FRAGMENTO DE TEXTO -
────────────────────
Terminó el famoso “supermartes” de Estados Unidos, en que se llevan a cabo primarias en una docena de Estados en simultáneo. Como las encuestas anticipaban, Donald Trump consolidó su favoritismo entre los republicanos. Aunque todavía falta un largo trecho y restan algunos cómputos, alcanzó un total de 319 delegados de los 1237 que se necesitan para conseguir la nominación. Le siguen Ted Cruz con 226 y Marco Rubio con 110.
Esta situación no tiene precedentes en la historia de Estados Unidos, si es que entendemos que el polémico magnate no es un simple demagogo, sino un dirigente autoritario; es decir, un completo populista. Nunca un dirigente de este tipo estuvo tan cerca de alcanzar la presidencia en ese país. Y no sería una buena noticia para el mundo que la primera potencia mundial y la democracia líder pasara a inclinarse, aunque sea limitadamente por obra de sus instituciones, a favor del autoritarismo.
El precedente equiparable más cercano es el del sureño segregacionista George Wallace, cuatro veces gobernador de Alabama. Al fallar en reiteradas ocasiones en conseguir la nominación del Partido Demócrata, Wallace fundó su propio partido pero obtuvo en 1968 tan sólo el 13,5% de los votos. Antes, Huey Long, también demócrata sureño, estableció una especie de dictadura populista en Louisiana y fue asesinado en 1935, un mes después de anunciar su candidatura a presidente. Sin embargo, reconocía no tener verdaderas chances de ganar la nominación frente a Franklin D. Roosevelt, y su plan era publicitarse nacionalmente para luego postularse por fuera.
Hay que remontarse a la presidencia de Andrew Jackson de 1829 a 1837 para encontrar lo que algunos analistas identifican como la única administración nacional populista en la historia del país. Pero sus excesos no fueron más allá de cierto clientelismo y excesivo acaparamiento partidario de cargos, con lo cual se acerca más a la corrupción que al populismo propiamente dicho. No había un proyecto autoritario de fondo presentado engañosamente con una pantalla democrática.
Es importante entender esto: Trump no es conservador, ni republicano o liberal. Tiene propuestas estatistas y aislacionistas, y no demuestra respeto por las instituciones y la legalidad. No lo demostró durante su vida privada y tampoco lo hace en su nueva vida pública. Su ideología es el nacionalismo, o por lo menos ese es el formato de pensamiento al que echa mano para justificar sus ansias desmedidas de poder. Es decir, es de extrema derecha, sólo que utiliza las clásicas técnicas de adquisición de poder del populismo que, aunque sean antidemocráticas, pueden funcionar en el marco de una democracia: explotar los bajos instintos del electorado, sembrar la división social, identificar un chivo expiatorio como enemigo, deslegitimar y agredir a la prensa que critica, y presentar la prepotencia y el autoritarismo como necesarias muestras de carácter en tiempos de crisis o descontento social.
────────────────────
EXTRACTO DE DATOS -

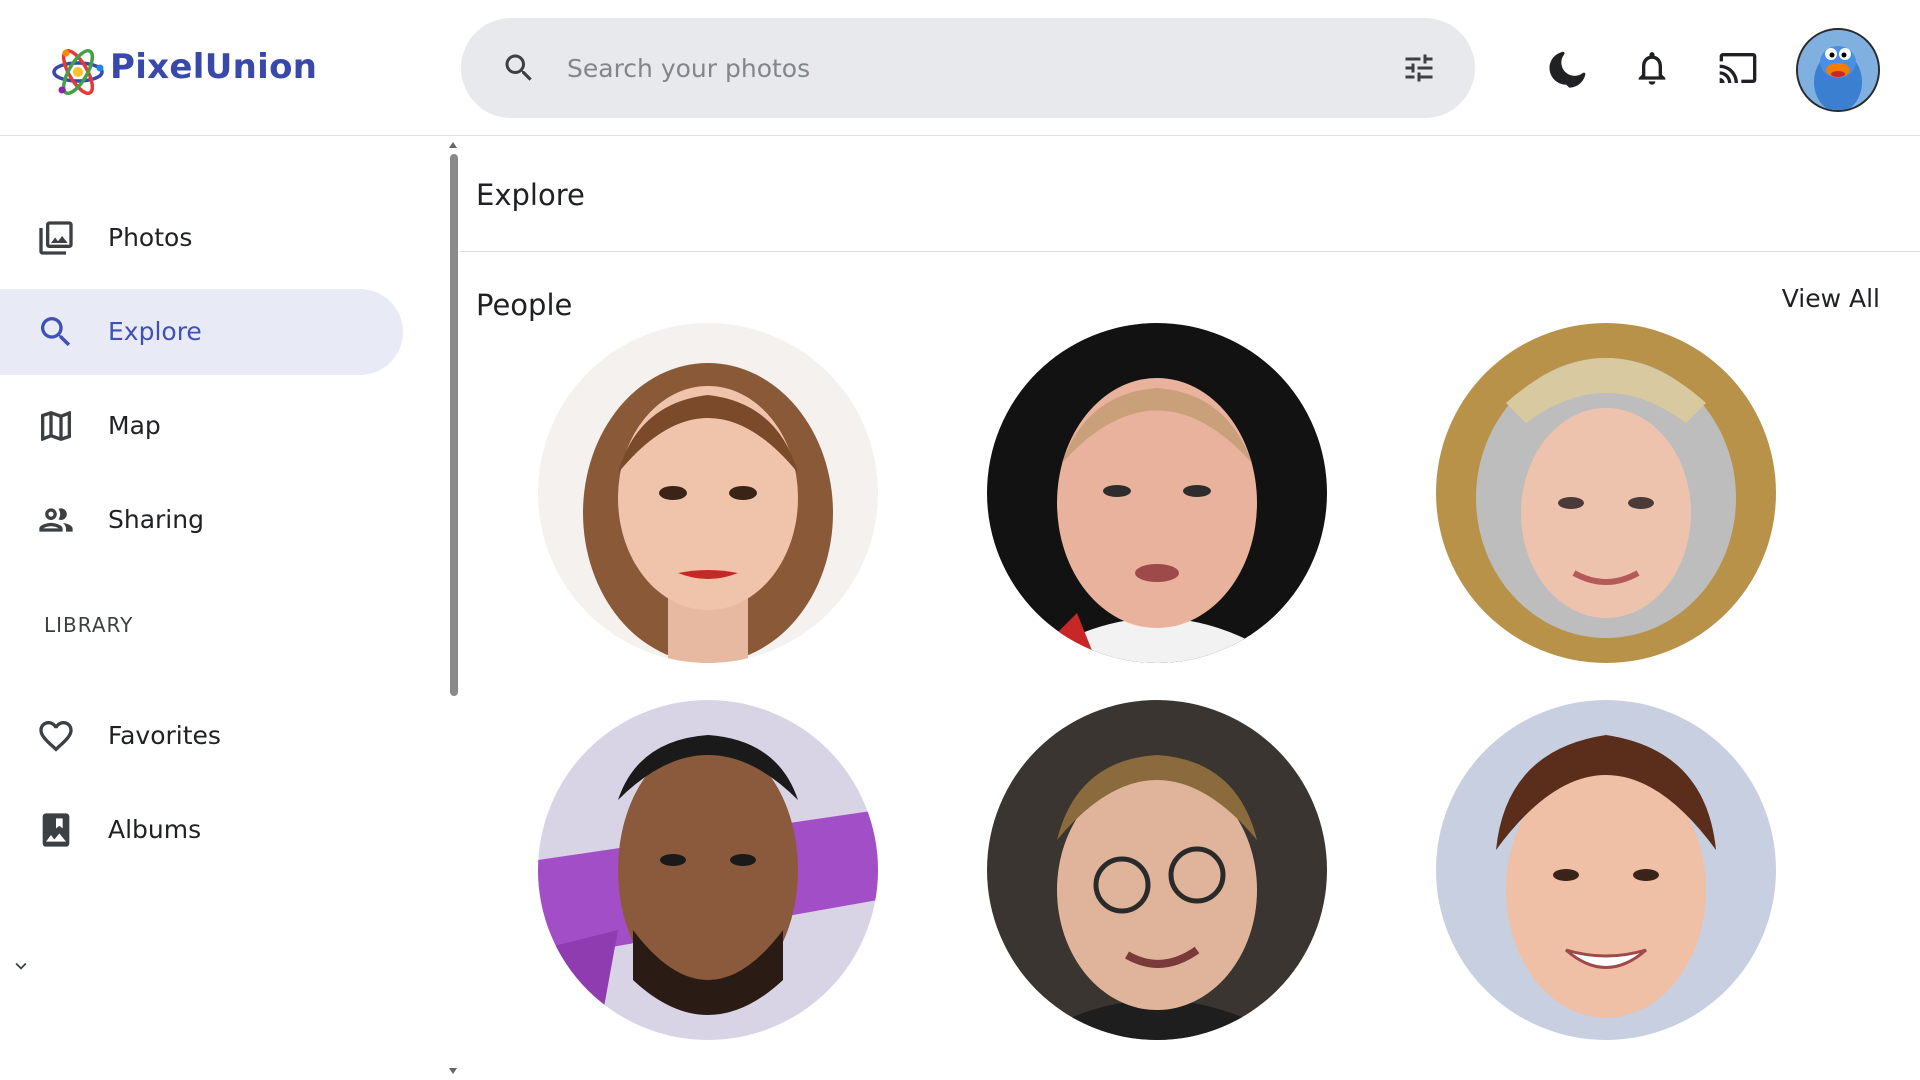 Image resolution: width=1920 pixels, height=1080 pixels. I want to click on sidebar-item-label: Favorites, so click(164, 736).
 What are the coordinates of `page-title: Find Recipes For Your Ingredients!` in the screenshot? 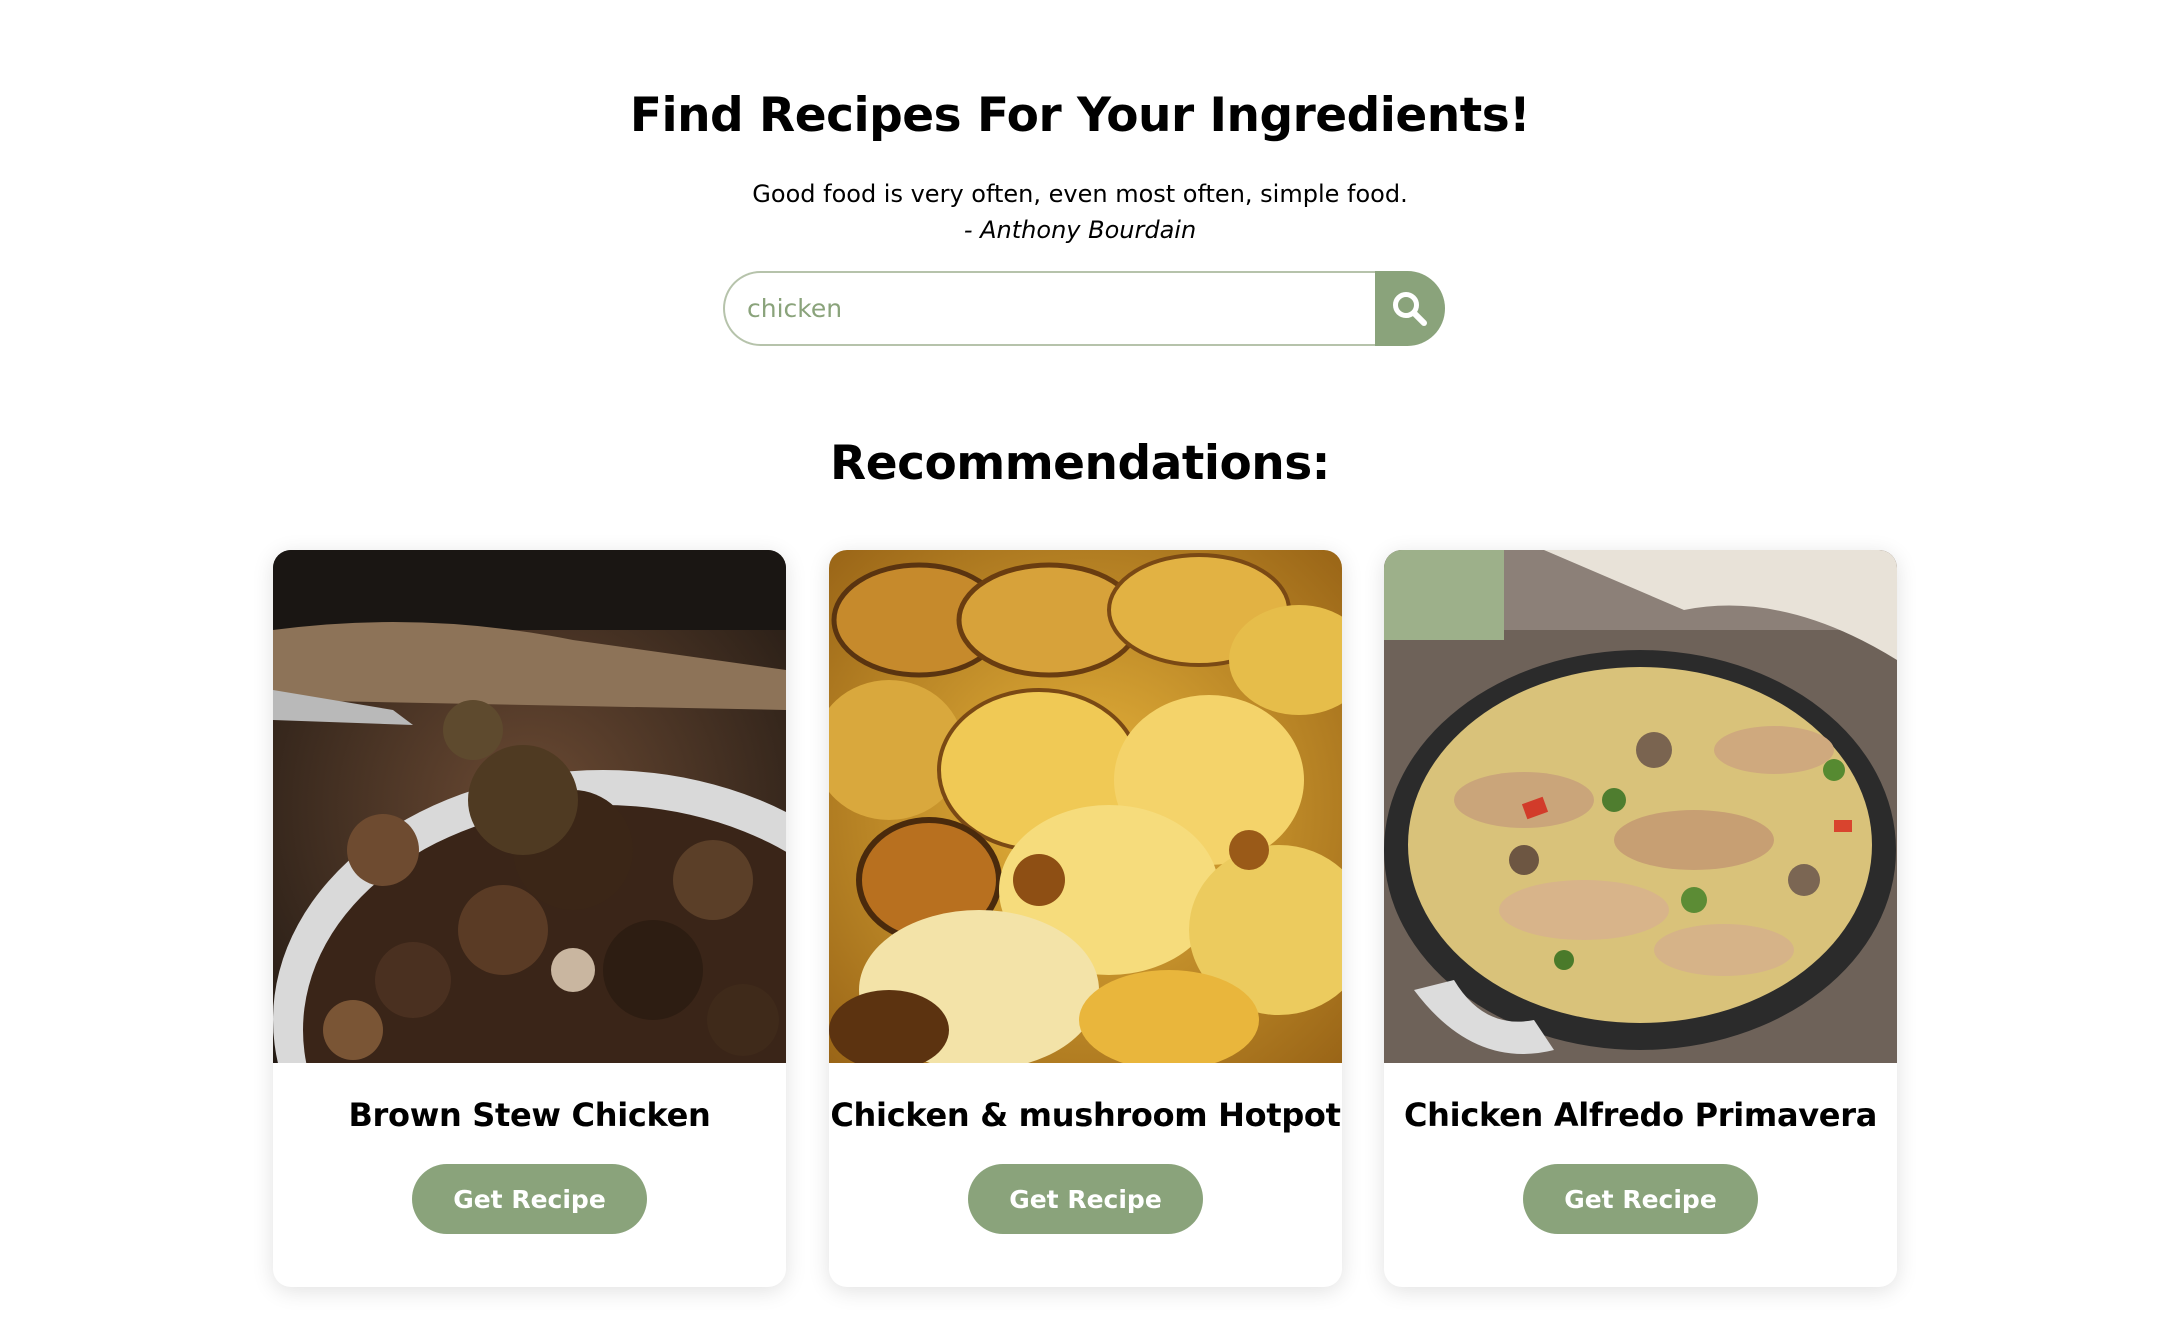 It's located at (1080, 116).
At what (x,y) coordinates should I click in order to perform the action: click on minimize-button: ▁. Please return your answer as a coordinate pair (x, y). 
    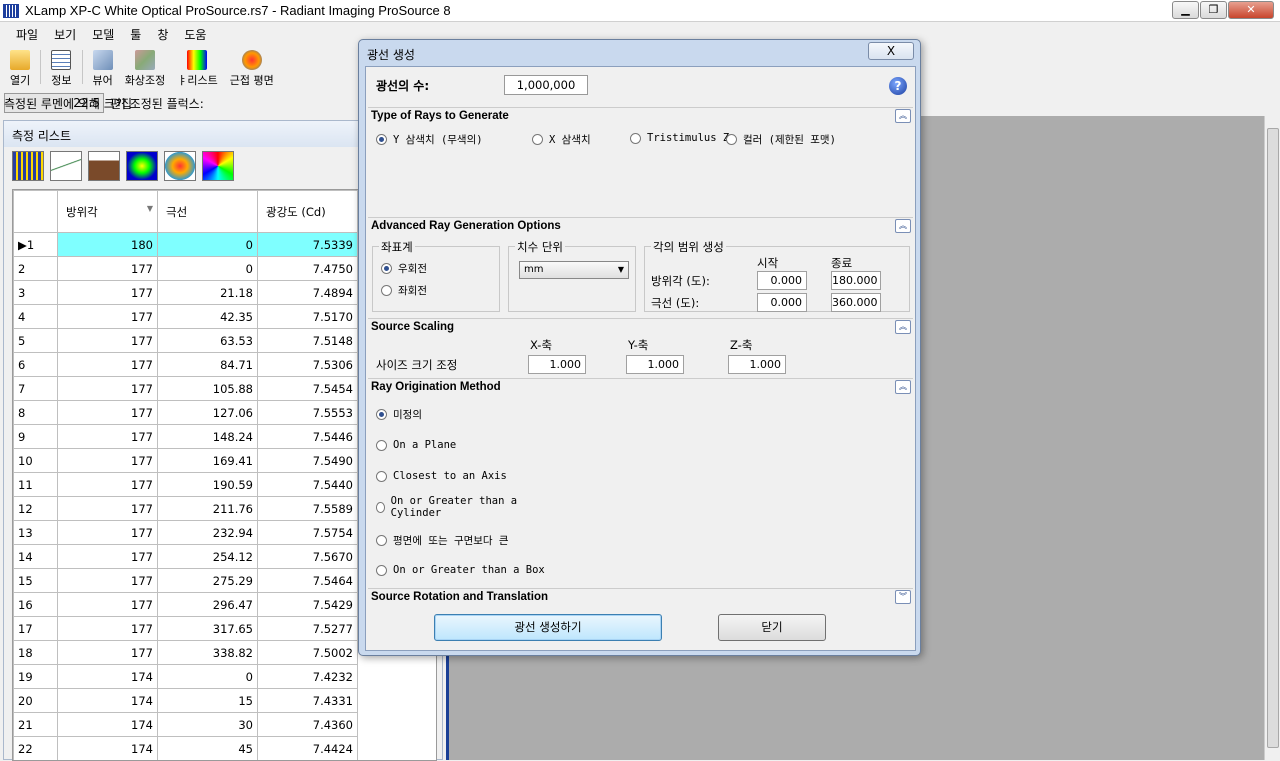
    Looking at the image, I should click on (1186, 10).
────────────────────
QUÉ HACER -
- A) Transcribe el texto sobre el supermartes comenzando en "El precedente equiparable" y siguiendo hasta "postularse por fuera.", ambos incluidos.
- B) Prosigue el texto sobre el supermartes a partir de su última oración.

RESULTADOS EN ORDEN -
- A)
El precedente equiparable más cercano es el del sureño segregacionista George Wallace, cuatro veces gobernador de Alabama. Al fallar en reiteradas ocasiones en conseguir la nominación del Partido Demócrata, Wallace fundó su propio partido pero obtuvo en 1968 tan sólo el 13,5% de los votos. Antes, Huey Long, también demócrata sureño, estableció una especie de dictadura populista en Louisiana y fue asesinado en 1935, un mes después de anunciar su candidatura a presidente. Sin embargo, reconocía no tener verdaderas chances de ganar la nominación frente a Franklin D. Roosevelt, y su plan era publicitarse nacionalmente para luego postularse por fuera.

- B)
El polémico candidato ha expulsado a periodistas críticos de conferencias de prensa, se ha negado a participar en un debate porque lo conducía una mujer que le caía mal, ha prometido modificar la legislación para facilitar el enjuiciamiento de periodistas que se equivoquen en sus afirmaciones, se ha negado a repudiar el apoyo público de un ex jefe del Ku Klux Klan, ha prometido alianzas o elogiado personalmente a dictadores como Putin o Kim Jong Un, y ha hecho alarde de su agresividad y arrogancia en plena campaña en reiteradas ocasiones. Un estudio sociológico reciente que logró gran repercusión en el país del Norte, publicado por la revista Político, logró determinar, a través de una serie de preguntas sobre cómo educarían a sus hijos, un llamativo perfil netamente autoritario en la gran mayoría de los votantes de Trump.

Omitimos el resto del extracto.